Partially destroyed object?

Question

I am trying to understand how destruction works in this simple case:

class A {
public:
    A(int i) { this->b = i; }
    void p() { std::cout << a << " " << b << std::endl;}
private:
    string a = "42";
    int b = 0;
};

int main() {
    A* ap = nullptr;
    while (true) {
         A k(24);
         ap = &k;
         k.p();
         break;
    } // A out of scope, I expect any pointer to A to be invalidated.
ap->p(); // still callable, b has been freed but not a!?
}

How come ap does point to a partially valid object? What I am doing wrong and not understanding? Please explain accurately because I am new to c++. Thanks!

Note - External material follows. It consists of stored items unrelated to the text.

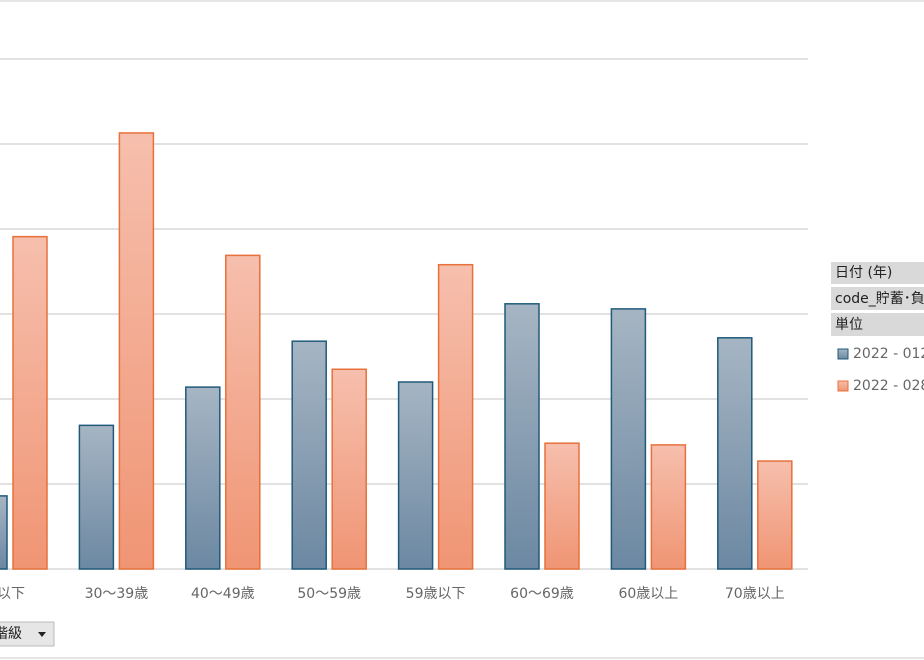  Describe the element at coordinates (329, 594) in the screenshot. I see `x-tick-label: 50〜59歳` at that location.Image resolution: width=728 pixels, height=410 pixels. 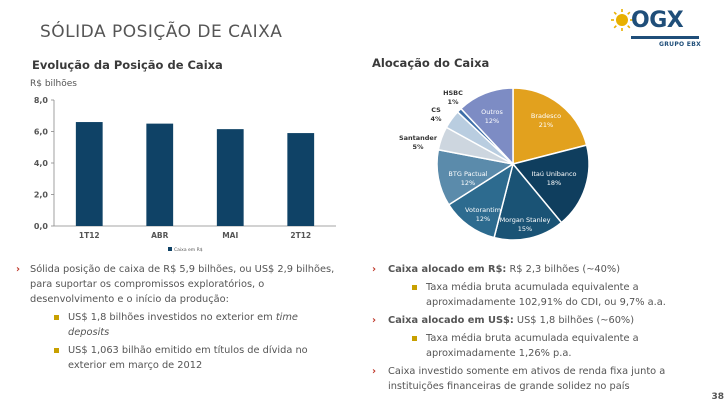 I want to click on pie-pct-label: 18%, so click(x=554, y=183).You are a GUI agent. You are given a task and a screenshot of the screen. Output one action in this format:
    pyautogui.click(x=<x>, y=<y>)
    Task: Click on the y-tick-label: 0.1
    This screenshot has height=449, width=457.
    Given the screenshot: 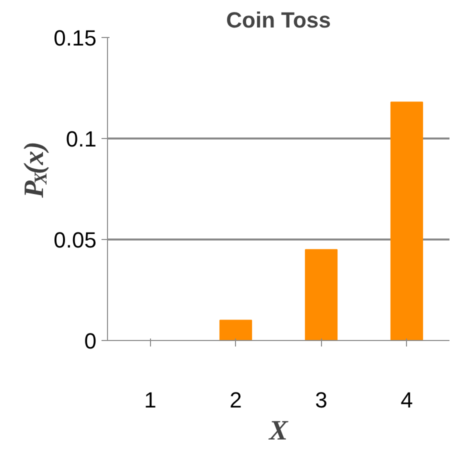 What is the action you would take?
    pyautogui.click(x=82, y=139)
     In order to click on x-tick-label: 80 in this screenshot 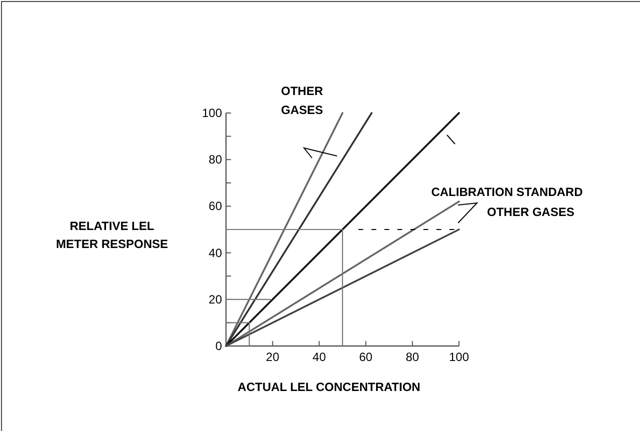, I will do `click(413, 357)`.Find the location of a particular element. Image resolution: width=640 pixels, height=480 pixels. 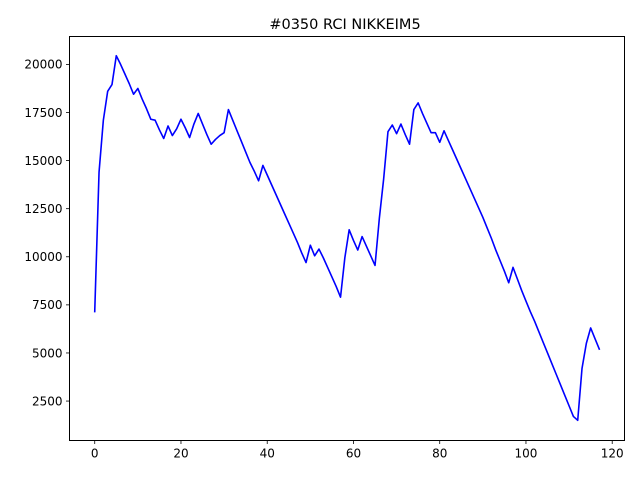

x-tick-label: 40 is located at coordinates (268, 454).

EDIT: Assuming I call p() in ~A(); will that be a safe thing to do?

Answer 1

How come ap does point to a partially valid object?

ap doesn't point to a partially valid object. This is UB. The code works, because even though k goes out of scope, the memory is unchanged.

What happens here, is that when k goes out of scope, the memory offset for free stack memory (where the next stack object will be placed) is changed, so k (the memory where k "was") remains in free stack space. Placing another object on the stack (after the loop) will probably invalidate the memory at the address in ap.

UB means that anything could happen (in this case, "anything" means that the memory pointed to by ap, still points to the address of the A::p function.

Answer 2

C++ is not an inherently reference-counted language, so pointers aren't directly invalidated in any way when an object is destroyed. You're inducing undefined behavior, and anything can happen. The compiler is not required to diagnose this problem.

Answer 3

You can always call ap->p(), but your program will have undefined behavior if you cannot guarantee that ap points to a valid memory location that belongs to an instance of class A.

Undefined behavior means that your program can do anything, including crash, doing nothing, or doing anything else.